Kedatangan warga didorong kekhawatiran atas dana simpanan mereka. Sebagian nasabah menyebut tabungan tersebut direncanakan untuk kebutuhan rumah tangga, termasuk persiapan Lebaran dan biaya pendidikan anak.
Sejak pagi, sejumlah nasabah berkumpul di kantor bank untuk mencari kepastian terkait status simpanan.
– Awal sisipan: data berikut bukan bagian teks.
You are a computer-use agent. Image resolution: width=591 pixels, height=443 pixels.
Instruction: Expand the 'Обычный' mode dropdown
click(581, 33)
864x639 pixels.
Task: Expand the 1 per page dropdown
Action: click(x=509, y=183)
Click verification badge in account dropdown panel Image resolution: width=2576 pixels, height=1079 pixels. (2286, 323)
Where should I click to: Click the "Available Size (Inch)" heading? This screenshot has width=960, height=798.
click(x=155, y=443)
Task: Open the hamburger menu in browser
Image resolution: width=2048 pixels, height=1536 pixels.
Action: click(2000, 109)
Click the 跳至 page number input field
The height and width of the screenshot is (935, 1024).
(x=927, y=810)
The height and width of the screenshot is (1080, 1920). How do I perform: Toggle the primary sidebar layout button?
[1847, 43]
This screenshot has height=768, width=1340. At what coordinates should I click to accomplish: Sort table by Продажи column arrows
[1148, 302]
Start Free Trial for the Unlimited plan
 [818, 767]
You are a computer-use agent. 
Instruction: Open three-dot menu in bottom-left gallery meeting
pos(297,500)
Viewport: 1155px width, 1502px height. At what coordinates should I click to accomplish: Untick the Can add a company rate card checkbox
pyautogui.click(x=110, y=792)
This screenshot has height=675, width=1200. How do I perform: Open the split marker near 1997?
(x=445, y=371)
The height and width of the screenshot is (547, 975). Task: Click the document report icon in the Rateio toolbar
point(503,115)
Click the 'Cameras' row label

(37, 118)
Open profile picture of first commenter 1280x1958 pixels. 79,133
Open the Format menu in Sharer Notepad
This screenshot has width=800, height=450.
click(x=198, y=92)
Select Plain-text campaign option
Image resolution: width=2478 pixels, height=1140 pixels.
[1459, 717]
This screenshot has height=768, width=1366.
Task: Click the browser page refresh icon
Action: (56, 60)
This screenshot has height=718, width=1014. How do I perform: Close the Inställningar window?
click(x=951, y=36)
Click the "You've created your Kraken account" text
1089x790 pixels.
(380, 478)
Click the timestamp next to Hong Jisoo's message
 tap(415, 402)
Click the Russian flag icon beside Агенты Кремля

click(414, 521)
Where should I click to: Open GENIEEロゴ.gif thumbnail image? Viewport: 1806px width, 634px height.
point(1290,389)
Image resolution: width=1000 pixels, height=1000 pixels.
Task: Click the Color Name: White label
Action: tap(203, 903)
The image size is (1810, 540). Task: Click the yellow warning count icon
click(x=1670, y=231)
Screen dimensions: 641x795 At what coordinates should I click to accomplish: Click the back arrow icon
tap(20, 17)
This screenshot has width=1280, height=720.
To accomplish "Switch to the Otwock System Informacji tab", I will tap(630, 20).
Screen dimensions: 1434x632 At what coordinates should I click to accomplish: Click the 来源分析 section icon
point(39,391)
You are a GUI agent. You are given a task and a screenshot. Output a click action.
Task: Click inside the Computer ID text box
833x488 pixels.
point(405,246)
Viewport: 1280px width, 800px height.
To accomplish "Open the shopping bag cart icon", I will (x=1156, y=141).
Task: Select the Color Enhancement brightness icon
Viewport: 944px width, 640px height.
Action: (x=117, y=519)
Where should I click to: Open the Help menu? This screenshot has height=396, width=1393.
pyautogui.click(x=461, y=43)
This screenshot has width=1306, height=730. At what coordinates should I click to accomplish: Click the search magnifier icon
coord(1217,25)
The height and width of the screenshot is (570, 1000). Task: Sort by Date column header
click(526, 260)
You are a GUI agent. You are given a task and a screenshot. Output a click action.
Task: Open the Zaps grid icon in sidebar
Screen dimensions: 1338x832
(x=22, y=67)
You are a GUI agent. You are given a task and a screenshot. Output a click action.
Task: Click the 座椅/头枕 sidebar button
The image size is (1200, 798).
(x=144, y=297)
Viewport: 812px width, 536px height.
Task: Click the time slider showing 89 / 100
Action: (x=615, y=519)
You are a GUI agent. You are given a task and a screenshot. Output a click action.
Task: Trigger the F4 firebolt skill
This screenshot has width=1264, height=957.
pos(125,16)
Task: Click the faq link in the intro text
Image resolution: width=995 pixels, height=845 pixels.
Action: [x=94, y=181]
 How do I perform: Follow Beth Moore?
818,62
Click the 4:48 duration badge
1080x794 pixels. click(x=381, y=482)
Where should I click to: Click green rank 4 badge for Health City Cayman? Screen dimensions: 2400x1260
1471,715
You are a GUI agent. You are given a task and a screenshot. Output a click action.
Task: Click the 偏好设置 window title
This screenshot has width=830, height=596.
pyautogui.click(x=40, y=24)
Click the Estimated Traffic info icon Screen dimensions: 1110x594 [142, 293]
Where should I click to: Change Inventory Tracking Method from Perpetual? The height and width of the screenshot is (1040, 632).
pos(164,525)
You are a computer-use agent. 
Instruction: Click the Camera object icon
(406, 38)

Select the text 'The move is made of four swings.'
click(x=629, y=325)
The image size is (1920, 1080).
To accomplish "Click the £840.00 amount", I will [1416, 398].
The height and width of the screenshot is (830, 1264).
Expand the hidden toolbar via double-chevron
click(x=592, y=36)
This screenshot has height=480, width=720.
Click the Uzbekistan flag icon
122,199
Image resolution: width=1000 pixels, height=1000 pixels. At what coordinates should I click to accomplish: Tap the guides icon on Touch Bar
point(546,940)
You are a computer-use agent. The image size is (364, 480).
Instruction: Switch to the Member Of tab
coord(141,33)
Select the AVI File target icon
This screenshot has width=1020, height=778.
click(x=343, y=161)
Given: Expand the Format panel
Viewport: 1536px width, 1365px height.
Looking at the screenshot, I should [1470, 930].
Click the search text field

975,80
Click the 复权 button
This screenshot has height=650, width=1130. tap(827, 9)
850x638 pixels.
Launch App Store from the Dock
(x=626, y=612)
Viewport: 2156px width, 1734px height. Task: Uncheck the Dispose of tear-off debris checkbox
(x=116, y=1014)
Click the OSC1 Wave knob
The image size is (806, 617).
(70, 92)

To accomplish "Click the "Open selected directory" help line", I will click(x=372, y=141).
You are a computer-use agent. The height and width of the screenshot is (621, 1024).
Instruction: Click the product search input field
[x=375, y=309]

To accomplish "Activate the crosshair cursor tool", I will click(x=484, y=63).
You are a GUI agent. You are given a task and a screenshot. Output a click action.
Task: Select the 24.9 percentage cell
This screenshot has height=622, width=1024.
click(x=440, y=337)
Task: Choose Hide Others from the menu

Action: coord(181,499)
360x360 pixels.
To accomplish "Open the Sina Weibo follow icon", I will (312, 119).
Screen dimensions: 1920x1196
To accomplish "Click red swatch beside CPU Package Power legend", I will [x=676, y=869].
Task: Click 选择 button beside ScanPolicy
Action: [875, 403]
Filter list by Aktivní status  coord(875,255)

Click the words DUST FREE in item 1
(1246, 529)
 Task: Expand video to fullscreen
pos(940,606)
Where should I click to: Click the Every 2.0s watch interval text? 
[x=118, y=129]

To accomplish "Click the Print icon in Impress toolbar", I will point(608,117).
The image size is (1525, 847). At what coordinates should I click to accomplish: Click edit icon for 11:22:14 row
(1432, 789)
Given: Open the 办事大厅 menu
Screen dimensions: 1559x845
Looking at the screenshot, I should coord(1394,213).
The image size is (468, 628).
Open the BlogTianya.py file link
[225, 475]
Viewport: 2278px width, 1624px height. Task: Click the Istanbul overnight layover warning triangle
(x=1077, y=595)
Situasi sempat diwarnai kepanikan, meski petugas berupaya memberikan penjelasan kepada masyarakat yang datang.
Kepala OJK Cirebon, Agus Muntholib, mengimbau nasabah tetap tenang karena dana simpanan dijamin sesuai ketentuan yang berlaku. Ia menyatakan proses penanganan tengah dilakukan oleh Lembaga Penjamin Simpanan (LPS).
“Nasabah tidak perlu panik, karena mekanisme penjaminan simpanan akan dijalankan sesuai prosedur,” ujarnya.
Hingga Selasa siang, belum ada keterangan resmi lanjutan dari LPS terkait tahapan pembayaran klaim. Sementara itu, sebagian nasabah masih bertahan di kantor bank untuk menunggu penjelasan lebih lanjut dari pihak terkait.